Ordinary Picture continues Alice Wormald’s investigation into the contemporary landscape through the selection, manipulation and collage of natural imagery as a basis for her oil paintings and watercolours. Using nature photography and natural spaces from her collection of found imagery, the works explore formal and conceptual concerns derived from art history and the abstraction of nature and landscape. While the paintings mimic the smoothness of the photographic surfaces from which they are derived, they vibrate with a visual conversation between scale, composition, colour and texture. Wormald’s paintings mediate her experience of space and nature through a controlled sense of photorealism, grounded in concerns around the act of painting and the physicality of paint itself. These works effect a displacement through which the familiar appears strange, and are not concerned with narrative or meaning, but are a meditation on visual language and the space around us, the sublime, the magic and the majestic.
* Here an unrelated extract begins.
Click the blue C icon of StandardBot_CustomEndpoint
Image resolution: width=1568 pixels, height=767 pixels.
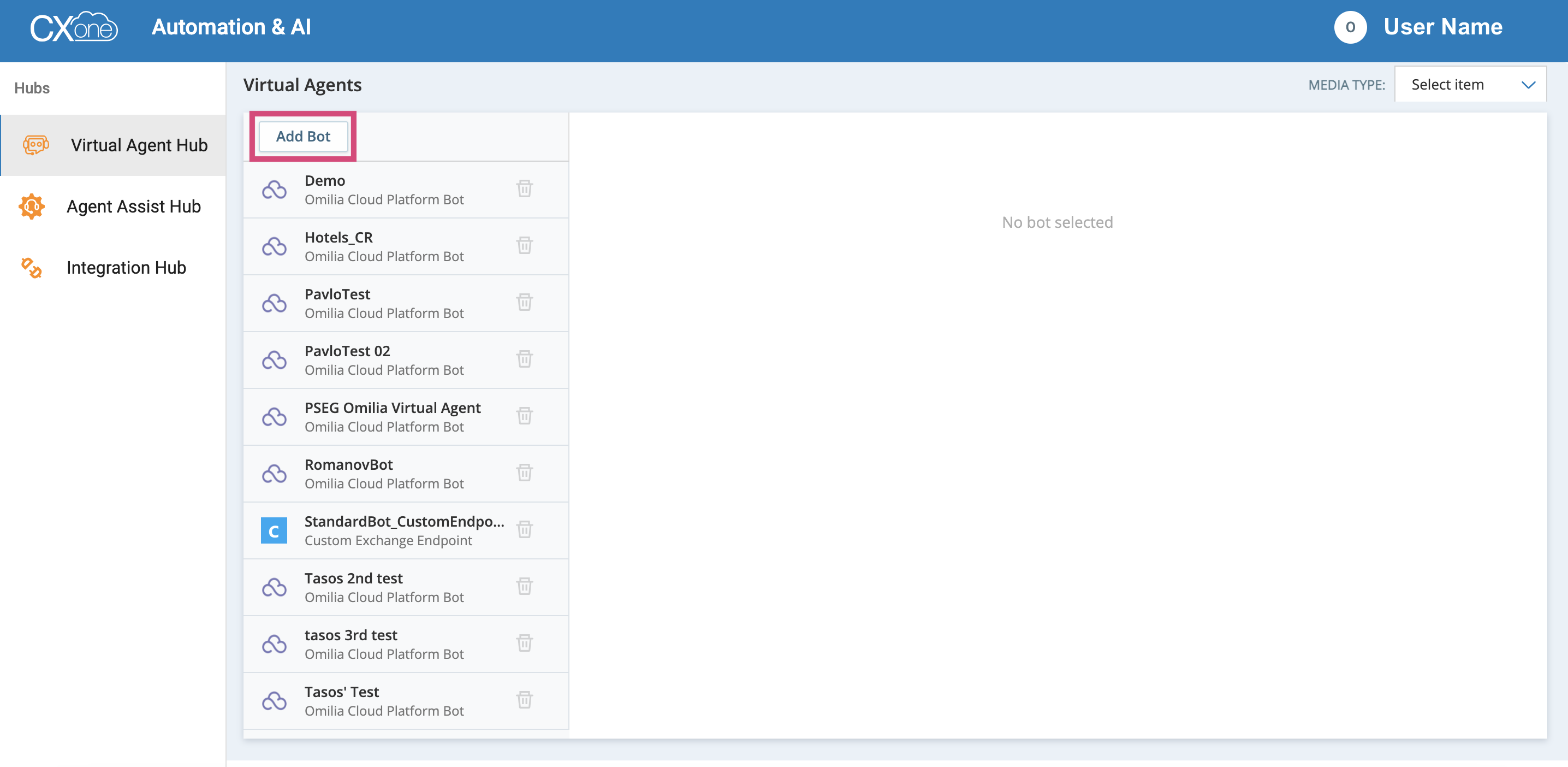(x=274, y=530)
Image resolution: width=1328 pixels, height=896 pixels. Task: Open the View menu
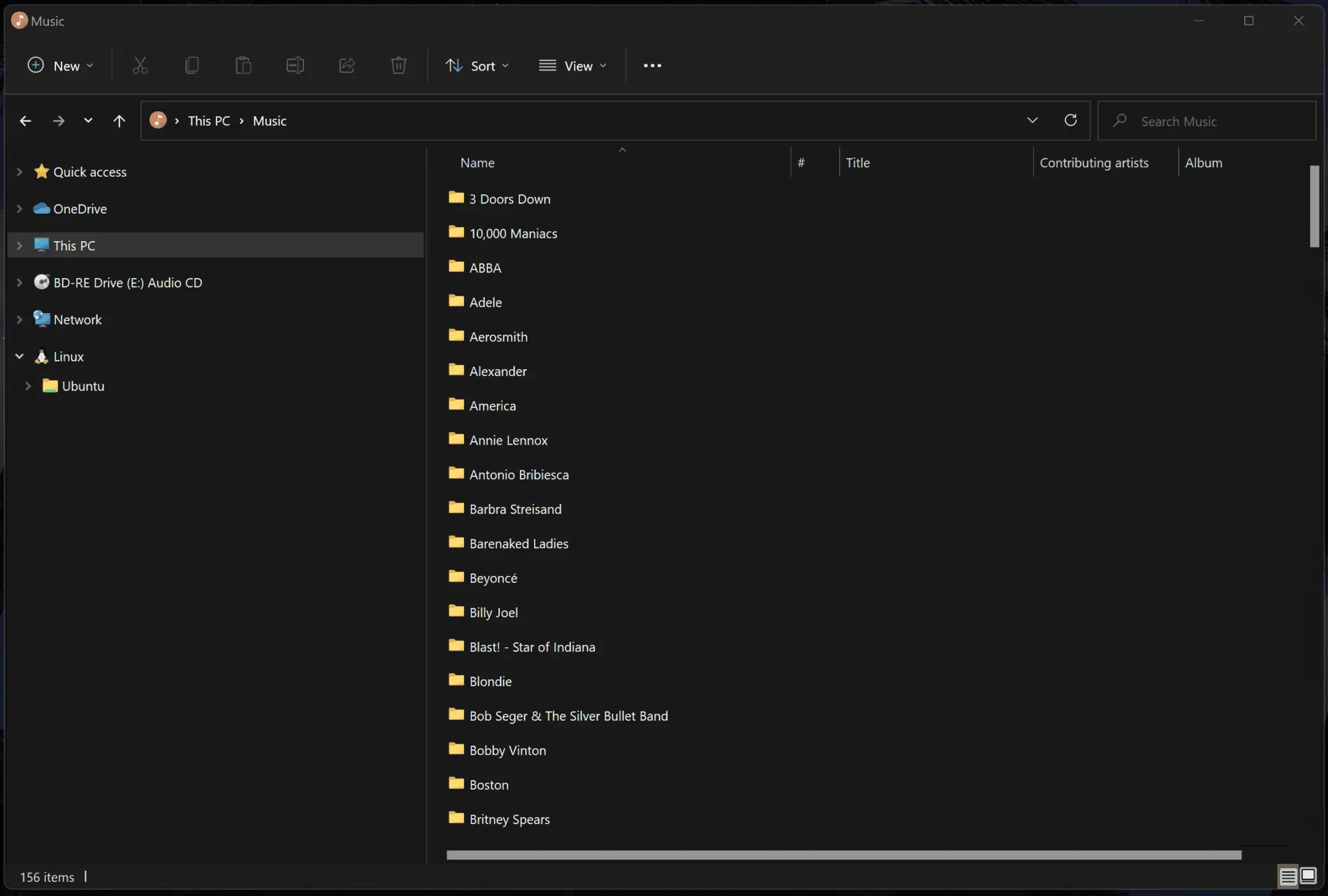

Alice Wormald completed a Bachelor of Fine Arts with first class honours at the Victorian College of the Arts in Melbourne in 2011. In 2014 her work will be included in Vertigo, touring to various locations with Asialink. Solo exhibitions include Occluded View at Daine Singer (2012), In the Unreal Air at Blindside (2012), and Wayside & Hedgerow at Shifted Gallery (2010). She has participated in group exhibitions including New Horizons at Gippsland Art Gallery in Sale (2013) and Debut VII at Blindside (2011). She has received the Fiona Myer Award, the Casama Group Award and has been a finalist in awards such as The Macquarie Group Emerging Artist Prize, The Banyule City Prize for Works on Paper and the John Leslie Prize for Landscape Painting. Her work is held in collections including the Gippsland Art Gallery, Fiona Myer Collection and Joyce Nissan Collection as well as private collections in Australia, New Zealand and Europe.